ComeUp 2019 was hosted from November 27 to November 29 by the Ministry of SMEs and Startups (‘MSS’) and the Korea Institute of Start-up Entrepreneurship Development (‘KISED’). The Korean startup scene is celebrating the inauguration of its 11th startup unicorn, giving Korea the fifth most startup unicorns in the world. But despite its continuing rise as a hotbed for innovation in Asia, and now billionaire startups, Korea has lacked a flagship startup event brand in recent years. That changed in the last days of November 2019 when Korea hosted the second ComeUp startup conference as part of K-Startup week.

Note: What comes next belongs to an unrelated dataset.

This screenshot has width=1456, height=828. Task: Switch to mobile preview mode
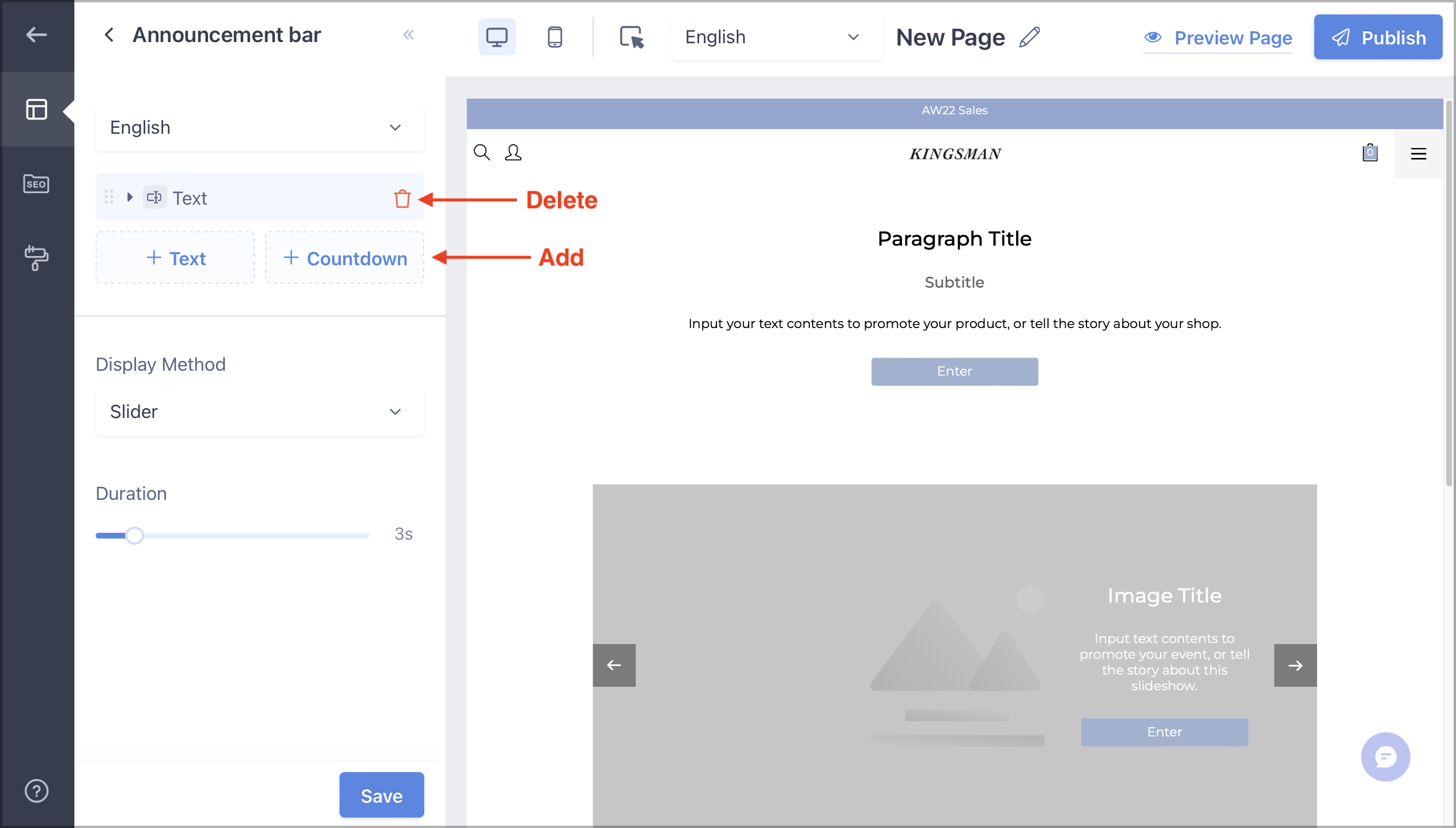tap(554, 36)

“A close partnership with the private sector, including the CEOs of several local unicorn startups, ensured that ComeUp 2019 delivered tangible benefits to the local startup scene and beyond,” said the Minister of MSS, Park Young-sun. “Collaboration across borders, such as with our partners across ASEAN, has helped raise startup success rates, and that’s what we’re committed to at ComeUp.”

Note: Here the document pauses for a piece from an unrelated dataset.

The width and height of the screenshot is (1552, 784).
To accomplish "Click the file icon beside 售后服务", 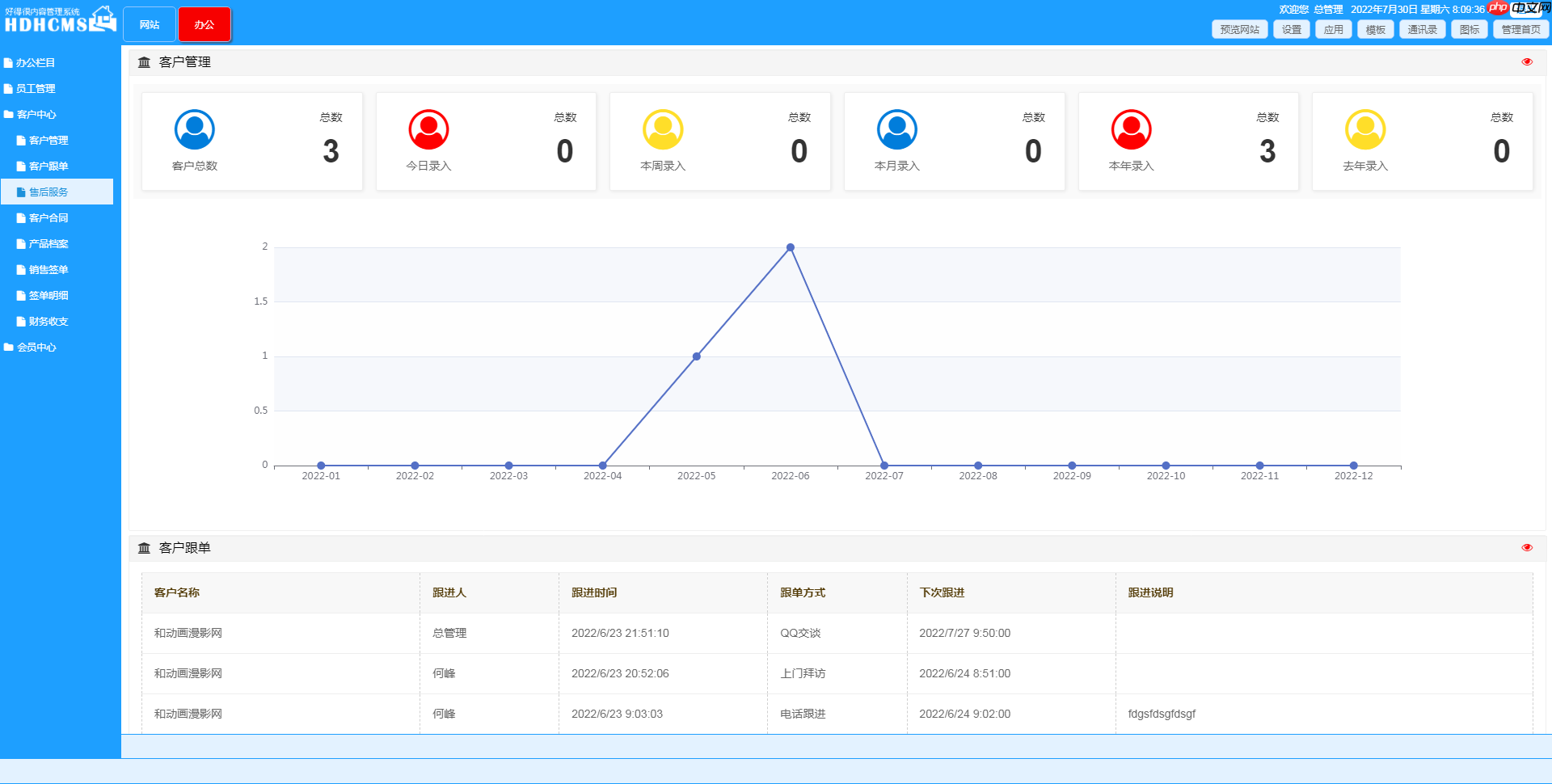I will pos(21,192).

The week-long celebration of entrepreneurship kicked off with the ASEAN-ROK Startup Expo in Busan, Korea’s second-largest metropolis. It showcased startups from around Asia and highlighted innovation opportunities through intra-ASEAN collaboration.
The three-day conference featured a packed schedule. Side events featured organizations that foster startups in their respective nations. France, Russia, Mongolia, and Sweden participated with delegations through the KOR-French Tech for Good Summit, the KOR-Russia Innovation Platform Tech Summit Collaboration Forum, the KOR-Mongolia YEC Korea Startup Summit 2019, and the KOR-Sweden Social Venture Business Seminar.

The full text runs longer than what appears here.